On March 20, 2012, OSHA issued a final rule that substantially modifies its Hazard
Communication Standard (HCS) to conform to the United Nations’ Globally Harmonized
System of Classification and Labeling of Chemicals (GHS). The modifications to the HCS include:

  • Revised criteria for classification of chemical hazards;
  • Revised labeling provisions that include requirements for use of standardized signal words, pictograms, hazard statements, and precautionary statements;
  • A specified format for safety data sheets;
  • Related revisions to definitions of terms used in the standard; and
  • Requirements for employee training on labels and safety data sheets.

What Does the Standard Require?

The OSHA Hazard Communication Standard requires that employees be provided with hazard information about the chemicals with which they work. Employees receive such information through the effective labeling of hazardous product containers, through the availability of material safety data sheets, and through comprehensive training programs.

Training Resources to Help You Comply

Effective Dates

The table below summarizes the phase-in dates required under the revised Hazard Communication Standard (HCS):

Effective Completion Date
Train employees on the new label elements and safety data sheet (SDS) format.
Dec. 1, 2013
Chemical manufacturers, importers, distributors, and employers Compliance with all modified provisions of this final rule except:

The distributor shall not ship containers labeled by the chemical manufacturer or importer unless it is a GHS label.
June 1, 2015

Dec. 1, 2015
Employers Update alternative workplace labeling and hazard communication program as necessary, and provide additional employee training for newly identified physical or health hazards. June 1, 2016

What Are the Common Hazards and Solutions?

Working with hazardous chemicals can be a dangerous endeavor and the consequences can be serious. Exposure to hazardous chemicals can contribute to many health effects, including heart ailments and kidney and lung damage. The use of chemicals also has the potential to cause fires, explosions, and serious accidents.

Safety data sheets (SDS) represent the primary source of hazard information and must be readily accessible to workers.

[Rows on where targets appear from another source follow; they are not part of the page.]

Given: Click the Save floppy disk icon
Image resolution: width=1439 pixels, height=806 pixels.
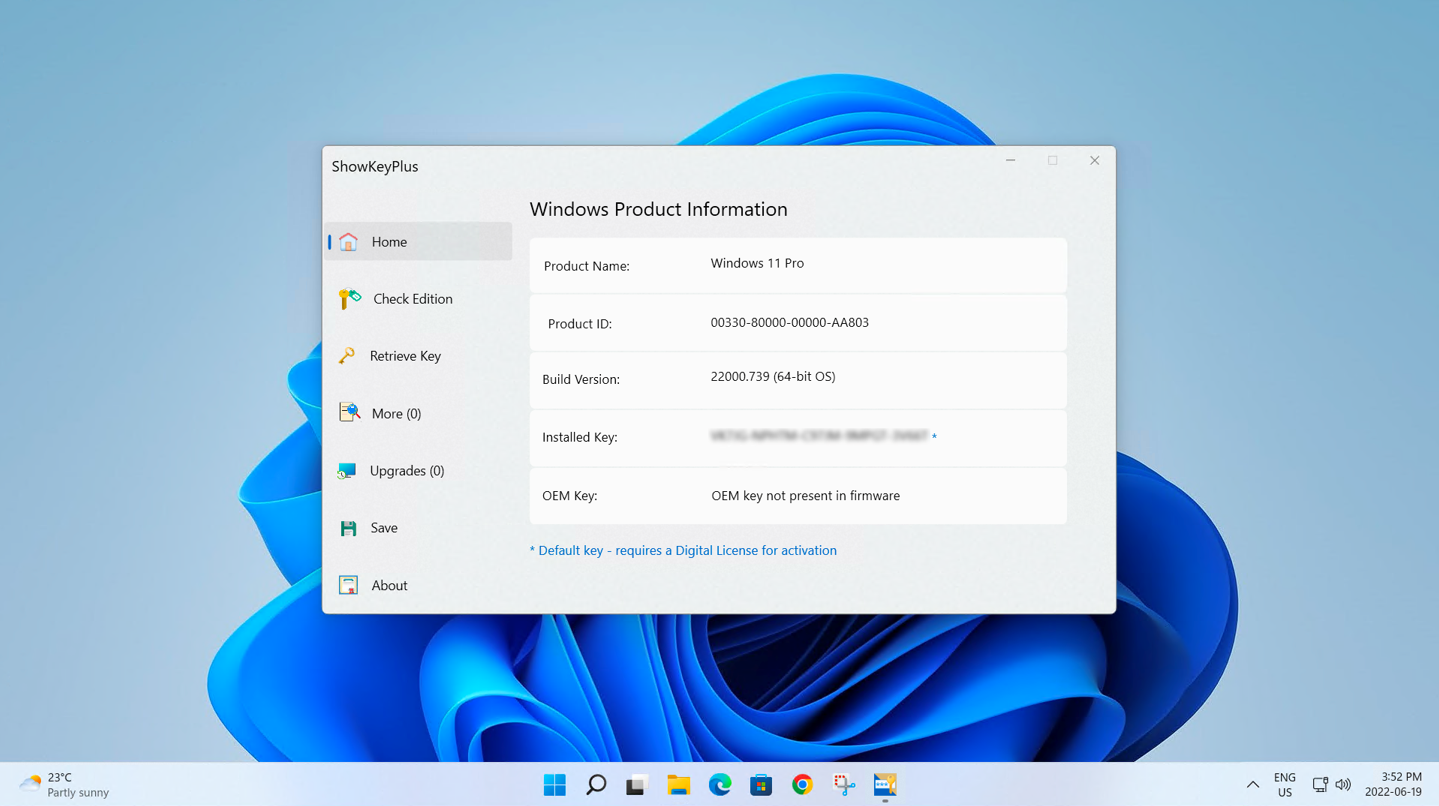Looking at the screenshot, I should [348, 528].
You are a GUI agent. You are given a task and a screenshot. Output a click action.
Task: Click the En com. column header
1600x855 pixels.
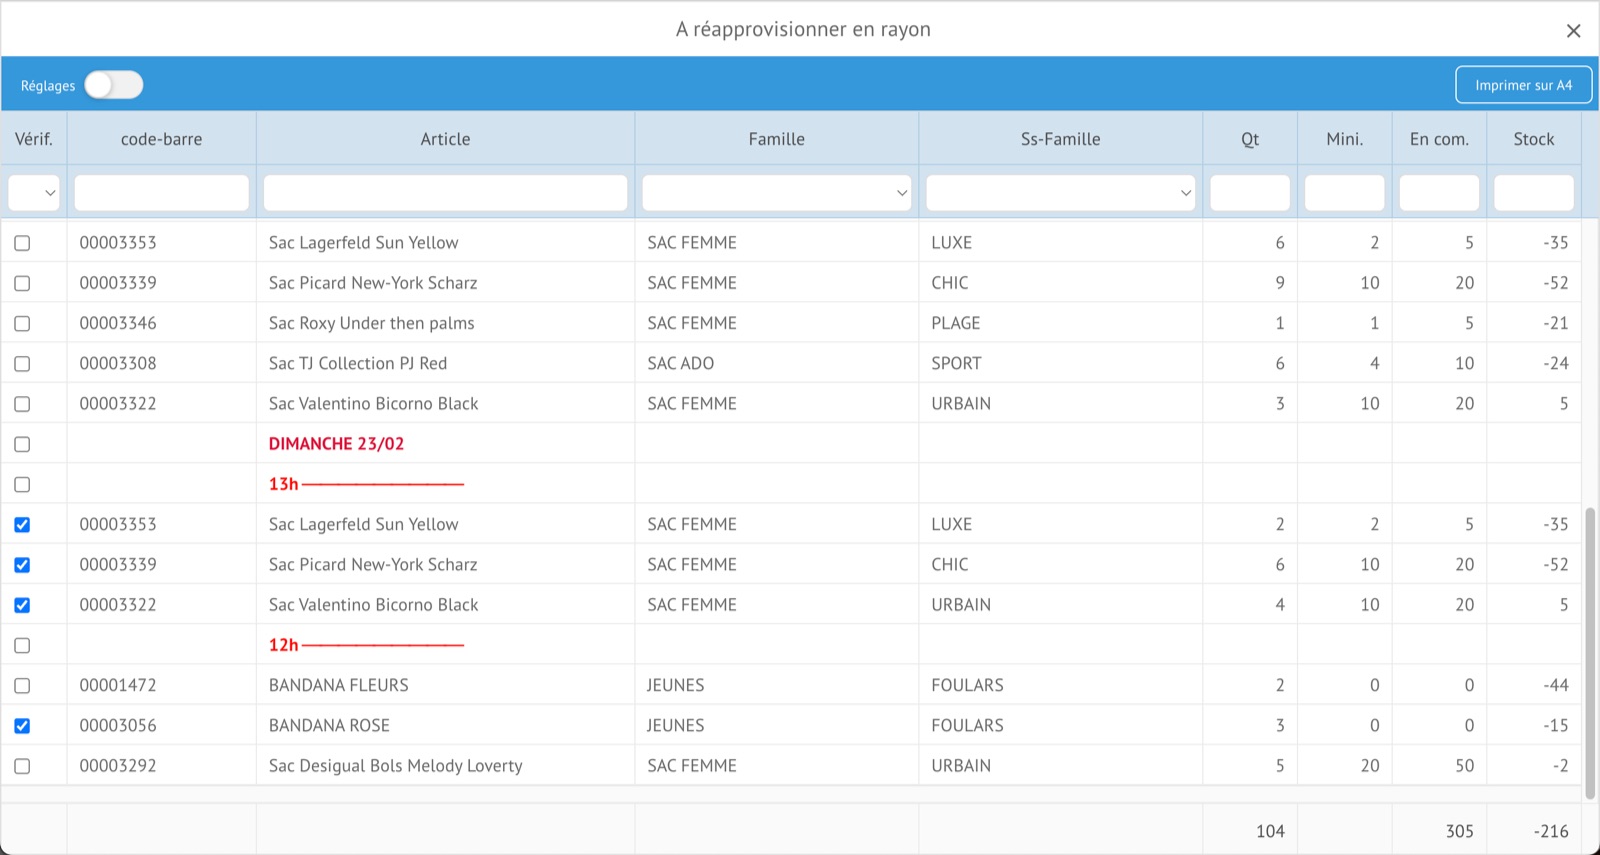1439,139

They should contain all pertinent physical and health hazard information, exposure limits, precautions for safe handling and use, and applicable control measures including personal protective equipment use requirements.

Product labeling also is an effective method used to communicate hazard information. Intended to be an immediate visual reminder of the hazards presented by a chemical product, labels are required to include all appropriate physical and health hazard warnings.

Effective employee training is crucial. Employers are required to provide workers with information and training regarding the chemicals they will work with. Training must be provided prior to exposure to a hazardous chemical.

Keep in mind that it is not enough to make the information available. Employers need to make sure that hazard information is fully understood by employees. Employers must take into account language barriers, illiteracy and other factors and take all actions necessary to ensure that employees gain the necessary understanding of all hazards associated with those chemicals they may be exposed to.

Ultimately, employers must develop and implement a written hazard communication program that includes all of the elements of hazard communication referenced above.